Many MPs who have been in Government or opposition over the last 13 years have also done very nicely out of PFI, arranging nice cushy, well paid jobs with many of the companies they dealt with when THEY WERE MINISTERS AND GAVE OUT CONTRACTS.

Some familiar faces with PFI connections:


Alan Milburn MP
He famously described PFIs as the "only game in town" during a stint as health minister, and is now a director of Diaverum Healthcare – a company that is contracted to run the kidney dialysis unit at the PFI-funded Burnley General Hospital.

Quentin Davies MP
The Defence minister is a former director (he resigned in 2008) of Vinci UK and Vinci SA – firms involved in PFI projects with a total capital value of £223m which will cost £933m over the terms of their contracts.

John Reid MP
The former home secretary is (since November 2009) a paid consultant to G4S UK and Ireland. G4S is involved in PFIs, mainly in prisons, with a total capital value of £330m; they will end up costing £3.6bn.


Steven Norris
Once Conservative Transport minister under John Major, he is now the chairman of Jarvis, a major PFI player which has a number of contracts, worth £721m, with government. The total capital value of PFI programmes funded by Jarvis comes to £175m.

Adam Ingram MP
A defence minister for six years under Tony Blair, he now gets paid more than £50,000 a year as a consultant to Electronic Data Systems – an MoD contractor responsible for the PFI-funded Tafmis IT system which cost £171m over its 10-year contract.

Patricia Hewitt MP
During her tenure as health secretary, BT won IT contracts from the NHS. The former minister is now a director of BT Group and was paid £59,475 for 140 hours' work over the past six months – a rate of £424 an hour.

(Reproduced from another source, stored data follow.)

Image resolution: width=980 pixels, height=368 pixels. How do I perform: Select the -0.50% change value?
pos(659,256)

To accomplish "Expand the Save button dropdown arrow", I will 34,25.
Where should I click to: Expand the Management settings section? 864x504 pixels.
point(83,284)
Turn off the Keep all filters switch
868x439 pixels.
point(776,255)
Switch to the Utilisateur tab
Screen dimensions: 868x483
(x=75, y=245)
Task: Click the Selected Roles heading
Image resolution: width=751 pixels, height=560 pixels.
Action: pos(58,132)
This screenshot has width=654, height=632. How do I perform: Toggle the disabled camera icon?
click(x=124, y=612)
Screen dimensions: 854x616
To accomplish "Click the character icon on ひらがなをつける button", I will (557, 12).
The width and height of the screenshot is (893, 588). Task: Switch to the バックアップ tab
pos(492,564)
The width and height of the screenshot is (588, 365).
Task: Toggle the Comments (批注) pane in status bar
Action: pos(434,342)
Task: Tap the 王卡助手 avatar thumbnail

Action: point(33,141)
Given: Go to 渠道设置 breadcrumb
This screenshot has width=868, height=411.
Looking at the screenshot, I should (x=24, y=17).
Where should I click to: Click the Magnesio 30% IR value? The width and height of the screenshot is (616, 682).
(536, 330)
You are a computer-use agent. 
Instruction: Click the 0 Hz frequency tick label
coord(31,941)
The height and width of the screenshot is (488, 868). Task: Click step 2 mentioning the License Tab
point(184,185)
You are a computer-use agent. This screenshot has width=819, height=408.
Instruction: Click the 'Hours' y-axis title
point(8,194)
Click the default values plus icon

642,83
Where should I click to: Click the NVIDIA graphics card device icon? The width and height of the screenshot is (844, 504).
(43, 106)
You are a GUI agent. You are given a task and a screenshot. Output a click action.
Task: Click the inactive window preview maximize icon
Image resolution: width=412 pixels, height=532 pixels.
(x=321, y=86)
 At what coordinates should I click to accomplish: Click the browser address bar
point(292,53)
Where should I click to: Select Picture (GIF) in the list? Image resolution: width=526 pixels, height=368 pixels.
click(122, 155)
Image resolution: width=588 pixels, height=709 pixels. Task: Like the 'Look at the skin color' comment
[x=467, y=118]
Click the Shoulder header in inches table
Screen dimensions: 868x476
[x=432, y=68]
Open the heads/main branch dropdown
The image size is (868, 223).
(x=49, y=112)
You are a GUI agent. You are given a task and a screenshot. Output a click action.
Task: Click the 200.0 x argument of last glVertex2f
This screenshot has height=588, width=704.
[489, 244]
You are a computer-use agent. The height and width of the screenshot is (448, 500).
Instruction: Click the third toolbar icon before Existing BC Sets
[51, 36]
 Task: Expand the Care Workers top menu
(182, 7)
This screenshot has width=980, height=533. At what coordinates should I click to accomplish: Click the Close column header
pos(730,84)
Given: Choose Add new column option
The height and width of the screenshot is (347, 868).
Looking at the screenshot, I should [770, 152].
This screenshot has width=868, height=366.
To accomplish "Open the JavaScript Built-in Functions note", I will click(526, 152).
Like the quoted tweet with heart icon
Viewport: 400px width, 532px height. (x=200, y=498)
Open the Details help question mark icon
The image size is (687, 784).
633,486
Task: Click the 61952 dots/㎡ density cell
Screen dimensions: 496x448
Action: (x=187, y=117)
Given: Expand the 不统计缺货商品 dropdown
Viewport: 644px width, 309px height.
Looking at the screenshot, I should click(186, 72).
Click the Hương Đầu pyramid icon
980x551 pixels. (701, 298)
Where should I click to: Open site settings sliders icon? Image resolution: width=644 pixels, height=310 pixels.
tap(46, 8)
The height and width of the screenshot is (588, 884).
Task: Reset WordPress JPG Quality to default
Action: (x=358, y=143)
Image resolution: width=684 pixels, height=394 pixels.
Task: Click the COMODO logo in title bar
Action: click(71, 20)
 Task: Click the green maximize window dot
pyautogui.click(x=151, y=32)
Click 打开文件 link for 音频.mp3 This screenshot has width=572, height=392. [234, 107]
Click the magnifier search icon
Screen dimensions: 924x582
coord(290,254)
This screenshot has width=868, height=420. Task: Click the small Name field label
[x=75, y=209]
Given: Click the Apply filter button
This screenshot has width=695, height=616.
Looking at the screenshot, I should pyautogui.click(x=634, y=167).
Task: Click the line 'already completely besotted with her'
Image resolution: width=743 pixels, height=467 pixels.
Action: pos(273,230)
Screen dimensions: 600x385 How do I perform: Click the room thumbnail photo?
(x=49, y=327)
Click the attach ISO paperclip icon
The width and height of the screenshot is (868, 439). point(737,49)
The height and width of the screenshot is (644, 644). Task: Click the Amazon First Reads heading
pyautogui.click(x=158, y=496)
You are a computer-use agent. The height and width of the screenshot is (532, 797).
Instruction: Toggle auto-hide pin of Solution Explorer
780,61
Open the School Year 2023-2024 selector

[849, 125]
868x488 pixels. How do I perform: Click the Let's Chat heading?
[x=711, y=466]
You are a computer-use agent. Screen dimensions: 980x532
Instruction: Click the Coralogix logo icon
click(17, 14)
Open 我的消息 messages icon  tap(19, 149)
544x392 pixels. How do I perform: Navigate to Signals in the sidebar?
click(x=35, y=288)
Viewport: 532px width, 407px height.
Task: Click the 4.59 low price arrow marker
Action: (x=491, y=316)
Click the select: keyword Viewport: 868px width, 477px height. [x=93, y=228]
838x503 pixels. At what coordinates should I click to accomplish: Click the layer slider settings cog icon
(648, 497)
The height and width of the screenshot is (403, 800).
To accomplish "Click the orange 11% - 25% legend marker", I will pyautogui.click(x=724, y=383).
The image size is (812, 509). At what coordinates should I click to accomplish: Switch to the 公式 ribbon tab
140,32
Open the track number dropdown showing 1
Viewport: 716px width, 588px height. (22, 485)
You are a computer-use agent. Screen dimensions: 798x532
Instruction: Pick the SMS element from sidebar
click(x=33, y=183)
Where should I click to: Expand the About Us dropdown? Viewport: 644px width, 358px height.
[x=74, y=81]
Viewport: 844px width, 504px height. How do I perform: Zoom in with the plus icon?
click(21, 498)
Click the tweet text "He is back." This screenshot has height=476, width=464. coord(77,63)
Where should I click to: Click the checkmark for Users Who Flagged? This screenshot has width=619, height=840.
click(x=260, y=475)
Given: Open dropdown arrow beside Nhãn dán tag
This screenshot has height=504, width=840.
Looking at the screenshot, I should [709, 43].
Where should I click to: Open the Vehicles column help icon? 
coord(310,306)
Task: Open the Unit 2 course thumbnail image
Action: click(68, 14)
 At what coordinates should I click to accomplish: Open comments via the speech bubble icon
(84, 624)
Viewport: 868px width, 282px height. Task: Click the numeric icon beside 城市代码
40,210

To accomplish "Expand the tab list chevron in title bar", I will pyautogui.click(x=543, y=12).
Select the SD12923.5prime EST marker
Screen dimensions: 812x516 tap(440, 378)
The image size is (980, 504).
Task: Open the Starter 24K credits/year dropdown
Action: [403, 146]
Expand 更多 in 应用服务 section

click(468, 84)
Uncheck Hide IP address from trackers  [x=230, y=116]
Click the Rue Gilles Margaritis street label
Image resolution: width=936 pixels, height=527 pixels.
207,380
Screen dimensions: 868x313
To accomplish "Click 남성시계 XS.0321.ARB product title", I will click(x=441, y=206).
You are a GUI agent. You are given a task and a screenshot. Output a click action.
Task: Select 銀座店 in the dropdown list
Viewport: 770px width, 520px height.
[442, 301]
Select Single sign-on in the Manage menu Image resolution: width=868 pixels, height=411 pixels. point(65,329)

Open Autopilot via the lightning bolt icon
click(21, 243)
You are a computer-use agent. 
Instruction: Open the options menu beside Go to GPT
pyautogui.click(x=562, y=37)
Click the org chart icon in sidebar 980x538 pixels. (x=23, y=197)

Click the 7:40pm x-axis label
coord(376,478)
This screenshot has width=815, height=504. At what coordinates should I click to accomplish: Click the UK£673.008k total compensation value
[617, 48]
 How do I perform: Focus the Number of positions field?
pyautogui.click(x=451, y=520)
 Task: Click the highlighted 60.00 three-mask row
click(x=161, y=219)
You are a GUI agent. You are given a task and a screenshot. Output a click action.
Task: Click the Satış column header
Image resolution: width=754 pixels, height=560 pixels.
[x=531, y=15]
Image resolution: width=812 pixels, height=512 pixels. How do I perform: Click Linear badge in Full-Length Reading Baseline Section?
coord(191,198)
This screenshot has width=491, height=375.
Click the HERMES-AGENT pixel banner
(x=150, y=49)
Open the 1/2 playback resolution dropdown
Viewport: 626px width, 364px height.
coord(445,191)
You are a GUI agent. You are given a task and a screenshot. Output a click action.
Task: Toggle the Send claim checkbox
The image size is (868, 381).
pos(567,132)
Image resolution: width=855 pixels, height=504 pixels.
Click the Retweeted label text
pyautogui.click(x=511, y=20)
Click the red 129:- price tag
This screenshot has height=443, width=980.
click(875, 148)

This is only a few of them.  To my mind this BRIBERY OR LARGESSE, call it what you will, IS WORSE than fiddling a few quid on expenses or flipping homes.  THIS GOES RIGHT TO THE HEART OF THE DEMOCRATIC PROCESS.  MPs should not be allowed second jobs and should not BE ABLE TO TAKE EMPLOYMENT FOR FIVE YEARS AFTER LEAVING A MINISTERIAL POSITION without express permission from a TOTALLY INDEPENDENT TRIBUNAL.